Mahlon Hammetter with Texas Forest Service
Mahlon Hammetter with Texas Forest Service

By Morgan Thomas - bio | email

LUFKIN, TX (KTRE) –  FM 1669 from Huntington to highway 103 has re-opened after being closed early Sunday morning.

TxDot was called to the area around FM 1669 where it intersects with highway 103 east of Lufkin because of very low visibility due to dense smoke.  A controlled or prescribed burn had been completed Saturday afternoon, according to Police Communications Officer Jesse Graves with DPS.

There's many reasons to do a prescribed burn: clear land, burn off underbrush, and they're used to prep a site for planting.  That's what happened on hundreds of acres of land near the intersection of FM 1669 and highway 103.

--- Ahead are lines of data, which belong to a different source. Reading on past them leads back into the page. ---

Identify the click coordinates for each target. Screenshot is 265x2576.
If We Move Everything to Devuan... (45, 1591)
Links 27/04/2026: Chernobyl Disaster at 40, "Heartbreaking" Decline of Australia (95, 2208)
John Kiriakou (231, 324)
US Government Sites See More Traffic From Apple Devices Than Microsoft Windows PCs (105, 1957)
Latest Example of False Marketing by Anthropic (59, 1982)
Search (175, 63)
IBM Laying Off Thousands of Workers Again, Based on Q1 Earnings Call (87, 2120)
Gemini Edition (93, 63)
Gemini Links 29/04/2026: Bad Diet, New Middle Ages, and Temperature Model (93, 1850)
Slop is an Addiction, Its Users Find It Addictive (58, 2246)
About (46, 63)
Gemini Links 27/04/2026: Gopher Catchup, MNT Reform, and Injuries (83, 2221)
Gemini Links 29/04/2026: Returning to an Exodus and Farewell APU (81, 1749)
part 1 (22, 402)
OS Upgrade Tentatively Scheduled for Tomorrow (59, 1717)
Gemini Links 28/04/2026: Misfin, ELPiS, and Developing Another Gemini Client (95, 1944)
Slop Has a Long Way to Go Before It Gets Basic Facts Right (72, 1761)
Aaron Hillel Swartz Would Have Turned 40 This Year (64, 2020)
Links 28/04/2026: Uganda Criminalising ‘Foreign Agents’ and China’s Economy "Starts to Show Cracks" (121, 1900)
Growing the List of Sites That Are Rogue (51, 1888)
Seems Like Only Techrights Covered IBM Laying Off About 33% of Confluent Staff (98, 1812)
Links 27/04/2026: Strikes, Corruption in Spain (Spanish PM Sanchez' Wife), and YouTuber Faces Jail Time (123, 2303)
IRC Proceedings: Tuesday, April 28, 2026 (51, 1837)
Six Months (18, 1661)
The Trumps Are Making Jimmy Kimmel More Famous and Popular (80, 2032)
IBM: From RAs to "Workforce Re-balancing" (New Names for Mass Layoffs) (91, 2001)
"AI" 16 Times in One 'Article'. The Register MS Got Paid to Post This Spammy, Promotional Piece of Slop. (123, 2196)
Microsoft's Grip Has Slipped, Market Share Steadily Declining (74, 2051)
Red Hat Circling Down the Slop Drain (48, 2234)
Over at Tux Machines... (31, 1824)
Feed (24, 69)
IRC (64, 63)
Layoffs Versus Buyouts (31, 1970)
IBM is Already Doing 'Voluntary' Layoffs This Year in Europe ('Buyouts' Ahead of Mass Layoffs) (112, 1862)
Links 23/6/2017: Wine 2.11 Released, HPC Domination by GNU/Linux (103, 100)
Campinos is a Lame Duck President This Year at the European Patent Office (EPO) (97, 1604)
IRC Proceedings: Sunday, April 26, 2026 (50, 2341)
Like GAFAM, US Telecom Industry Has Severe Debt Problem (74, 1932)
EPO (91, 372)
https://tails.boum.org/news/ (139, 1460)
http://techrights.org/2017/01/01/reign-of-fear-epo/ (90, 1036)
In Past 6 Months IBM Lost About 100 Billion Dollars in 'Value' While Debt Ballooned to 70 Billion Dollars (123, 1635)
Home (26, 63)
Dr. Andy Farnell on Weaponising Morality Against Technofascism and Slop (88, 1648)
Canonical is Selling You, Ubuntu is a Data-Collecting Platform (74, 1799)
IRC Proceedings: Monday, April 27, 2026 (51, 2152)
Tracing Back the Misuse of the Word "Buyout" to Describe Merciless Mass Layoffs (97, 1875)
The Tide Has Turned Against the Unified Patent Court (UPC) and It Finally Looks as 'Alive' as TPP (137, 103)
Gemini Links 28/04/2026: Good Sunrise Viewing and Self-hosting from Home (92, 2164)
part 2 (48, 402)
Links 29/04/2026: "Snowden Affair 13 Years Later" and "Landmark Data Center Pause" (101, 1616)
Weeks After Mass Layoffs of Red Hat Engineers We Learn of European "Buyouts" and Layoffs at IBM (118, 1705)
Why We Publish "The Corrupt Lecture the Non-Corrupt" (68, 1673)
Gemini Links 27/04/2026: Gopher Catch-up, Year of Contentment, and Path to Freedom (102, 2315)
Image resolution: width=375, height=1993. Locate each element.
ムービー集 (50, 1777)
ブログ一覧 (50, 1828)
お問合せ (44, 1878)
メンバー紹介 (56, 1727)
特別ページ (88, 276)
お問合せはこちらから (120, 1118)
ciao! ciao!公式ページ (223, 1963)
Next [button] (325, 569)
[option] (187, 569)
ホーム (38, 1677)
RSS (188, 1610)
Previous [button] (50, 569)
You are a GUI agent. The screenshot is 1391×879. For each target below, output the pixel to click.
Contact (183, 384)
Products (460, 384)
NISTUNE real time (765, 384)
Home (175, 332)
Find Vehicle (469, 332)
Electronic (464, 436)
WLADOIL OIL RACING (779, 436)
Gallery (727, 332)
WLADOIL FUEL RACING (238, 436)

Mahlon Hammetter is a fire prevention specialist with the Texas Forest Service. He said prescribed burns are like pulling weeds on a much bigger scale.

"Why do you take out the weeds? You take them out because they're competing for nutrients and water, sunlight with your crop plants," said Hammetter.

Prescribed burns usually start with a detailed plan.

"Need to consider wind direction and speed so you know which way the smoke is going or whether it will settle, and try to get that dispersed rather than settling in on the site," said Hammetter.

Unfortunately that's exactly what happened with this burn causing dense smoke around the area.  TxDot decided to close FM 1669 around one in the morning Sunday, reopening it late Sunday morning.

Residents in the area had to find alternate routes or find another place to stay.  Hammetter said it could happen again if the conditions are right.  Smoke tends to settle during the evening and overnight hours because the atmosphere stabilizes.

"During the day, the sun warms up, the ground warms up - the heat rises and air mixes. At night with the cooling on down you don't get that air mixing and you're going to end up seeing in many cases the smoke hovering close to the ground," said Hammetter.

Before the smoke completely cleared, Graves with DPS said smoke moving north toward highway 103 caused poor visibility and was a contributing factor in an accident a little before nine Sunday morning.